I cannot remember how many attendances of the conference, but OMAE has been a top conference on ocean engineering since thirty years ago. The conference 2017 was held in Trondheim, Norway where there are a large research community on ocean engineering contributing to the offshore oil and gas industry and ocean farming in Norway. Another feature of conference 2017 was a symposium in honour of Prof Torgeir Moan, who is definitely a leading professor not least in marine structure and reliability methods. It was a nice symposium contributed by presentations by, e.g. Prof Carlos Guedes Soares, Prof Michael Faber, Prof John D Sorensen, Prof Weicheng Cui, Prof Inge Lotsberg, etc. Prof Cui was our director when I was with CSSRC, where I had been a research engineer on structural modelling, design and testing for nearly four years. Prof Faber hosted and supervised my secondment at Aalborg University during my PhD. It was nice to see them in Trondheim. 

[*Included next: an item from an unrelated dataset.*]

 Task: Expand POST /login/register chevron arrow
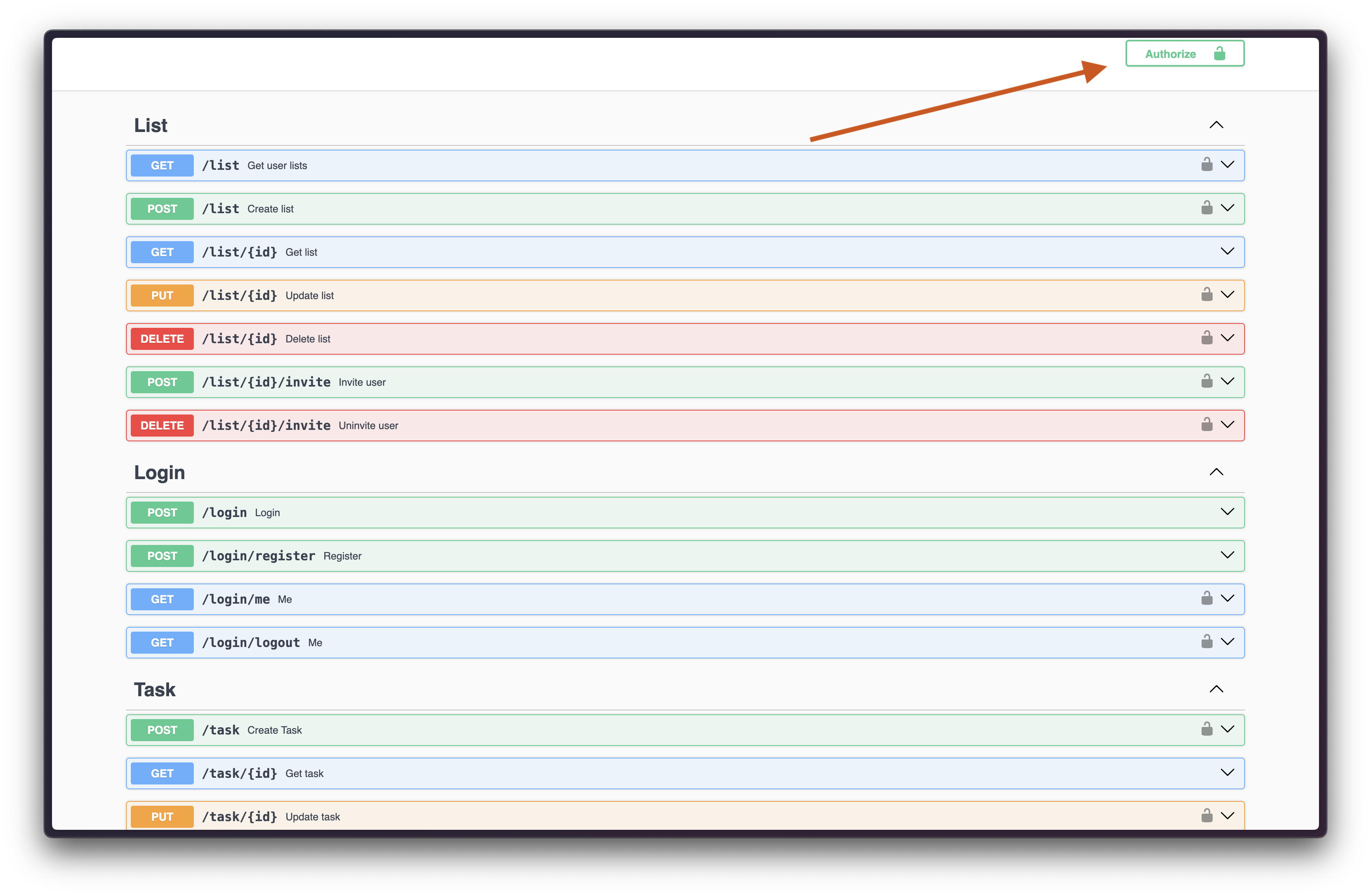coord(1227,555)
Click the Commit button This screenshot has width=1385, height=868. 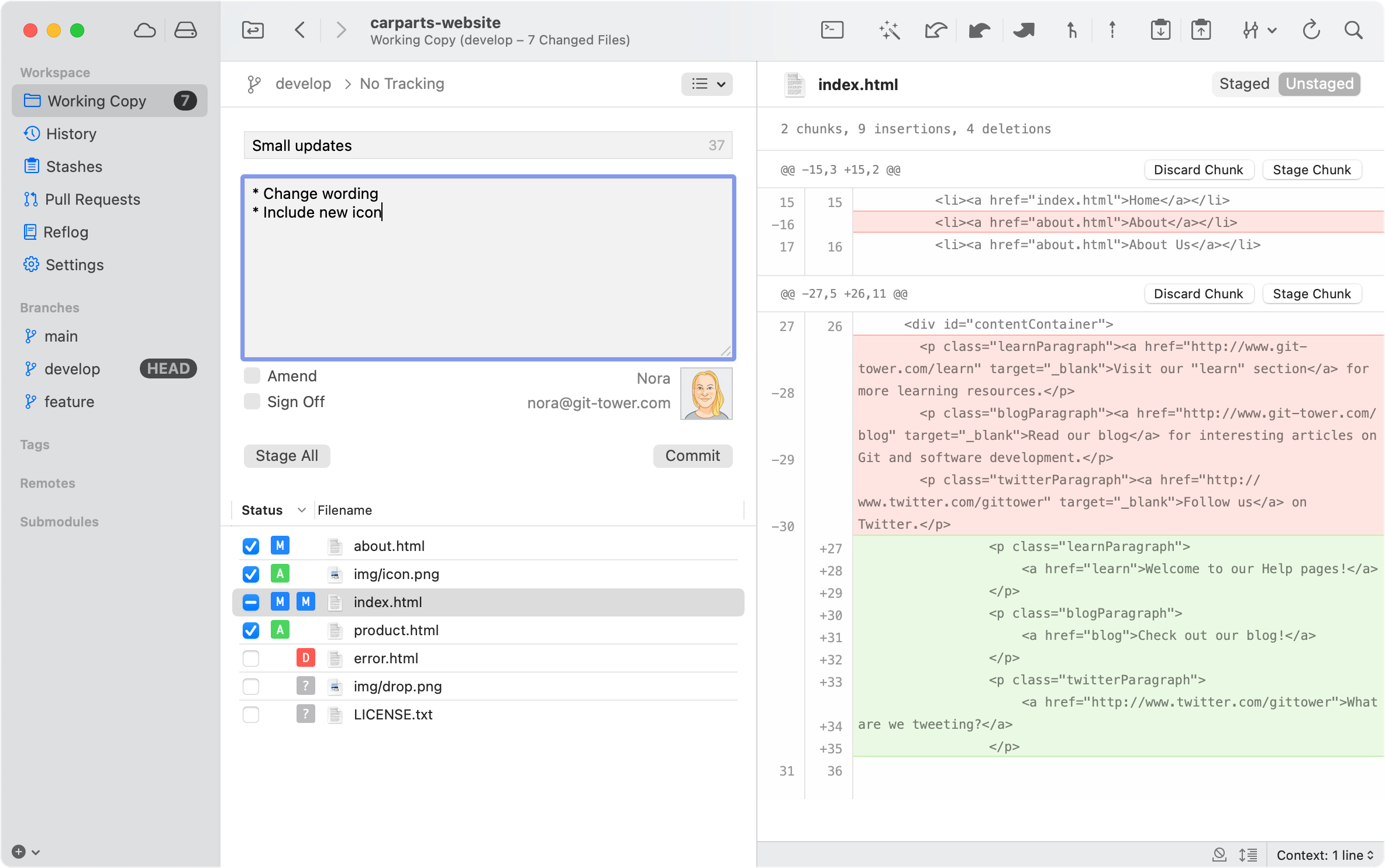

I presented a paper on the development of a probabilistic fracture mechanics model for inspection planning (Fig 1). My presentation was delivered in the symposium on Structures, Safety and Reliability, chaired by Prof Yordan Garbatov. A good question received was that whether the developed method would be adopted by the ship design rules of LR. Well, it's hard to say, as ship design depends on trade-offs among many systems and performances. Invited by Prof Yordan Garbatov, I chaired the session on Fatigue Reliability during the 36th OMAE conference. As a chair, there was a small gift, a very nice book on the culture, history and landscape of Norway (Fig 2). 

Fig 1Discussion after my presentation
Fig 2 The gift for conference chairs (a book on Norway culture, history and landscape)
I took part in discussion in the sessions: factors affecting structural integrity, reliability of renewable energy systems, risk analysis and management, fracture control and fatigue analysis, reliability of marine structures, fatigue reliability and the Torgeir Moan honouring symposium. There are several keynote presentations on the big data and future of offshore energy, shipping and technology (Fig 3). The last day, I visited the testing facilities in SINTEF and Statoil. 

Fig 3 A keynote presentation on shipping 2025
Trondheim and Norway are nice places, refreshing, cosy and convenient for hiking (Fig. 4 and 5). Well, the wooden houses along the river reminds me of old towns in the Yangtze Rive Delta, China(Fig. 6). 

Fig 4 Wooden houses in Trondheim
Fig 5 A fjord in Norway

Fig 6 Wuzhen, China, an old town in Yangtze River Delta

Friday 15 September 2017

Presentations and dissemination activites in 2017 (27th ESREL)

Hi Guys, I am back to you today to give you some information about my presentations and dissemination activities at academic conferences in the past months.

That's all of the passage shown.